L’incontro, suddiviso in due tranche di studenti, è stato introdotto dal past-president del Panathlon Club Lecco Andrea Mauri, coadiuvato dal vice-presidente Ferdinando Ceresa e dalla consigliera Lorella Cesana. Successivamente hanno portato un saluto la dirigente scolastica Pierina Lucia Montella e il consigliere comunale con delega allo sport Marcello Muscariello.

I testimonial hanno raccontato le proprie esperienze di atleti e il loro rapporto tra scuola e sport, coinvolgendo positivamente gli studenti, molti dei quali praticanti a livello agonistico.

Particolarmente seguito anche l’intervento di Paola Maggi del Soroptimist Lecco, che ha illustrato i contenuti della Carta etica per il superamento dei divari e delle discriminazioni di genere nello sport, nell’ambito del progetto nazionale “Donne e Sport”.

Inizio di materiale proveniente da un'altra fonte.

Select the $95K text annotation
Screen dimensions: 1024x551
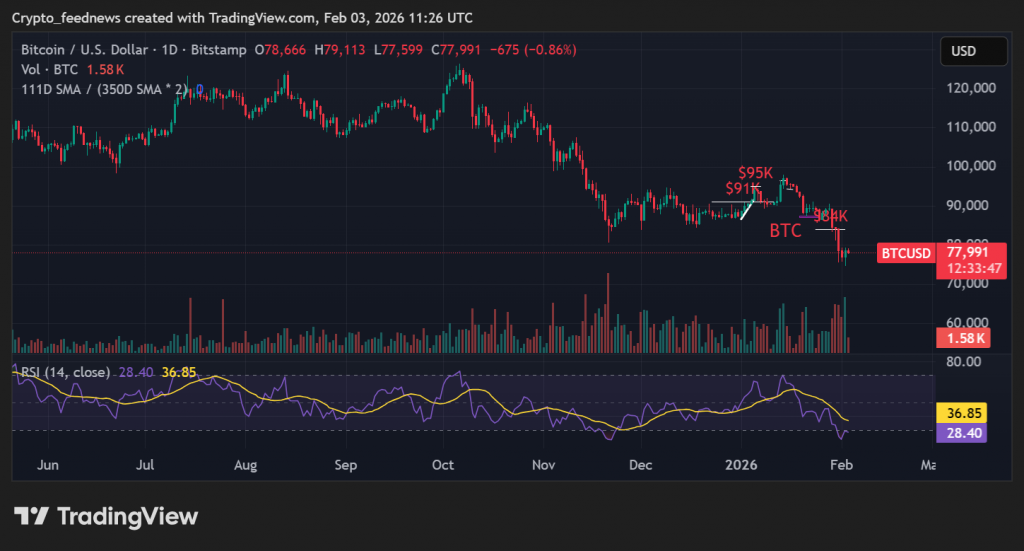pos(754,173)
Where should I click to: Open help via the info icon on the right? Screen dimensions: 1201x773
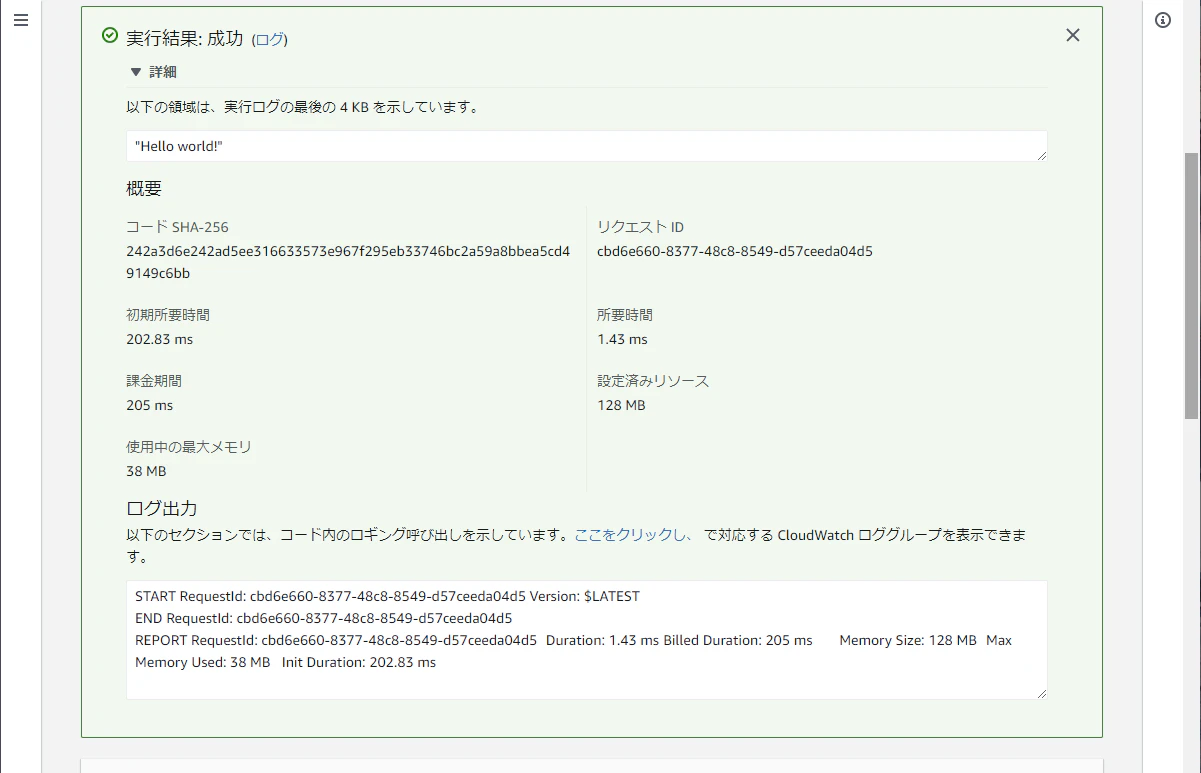(1161, 19)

Il progetto “We Me” punta a riflettere sul valore educativo dello sport giovanile, promuovendo rispetto dei ruoli e delle persone e aiutando i ragazzi a sviluppare consapevolezza, resilienza e capacità di affrontare le difficoltà quotidiane. L’iniziativa è rivolta non solo agli studenti, ma anche a scuole, insegnanti, educatori, enti pubblici, stakeholder, club di service e mondo della cultura.

Il prossimo appuntamento si terrà mercoledì 11 marzo alla scuola media “Antonio Stoppani” di via Grandi a Lecco, con due incontri alle ore 9:00 e alle 11:00. La chiusura è prevista mercoledì 18 marzo: alle ore 9:00 alla scuola “Antonietta Nava” di via Pozzoli 6 e alle ore 11:00 all’Istituto “Maria Ausiliatrice” di via Caldone.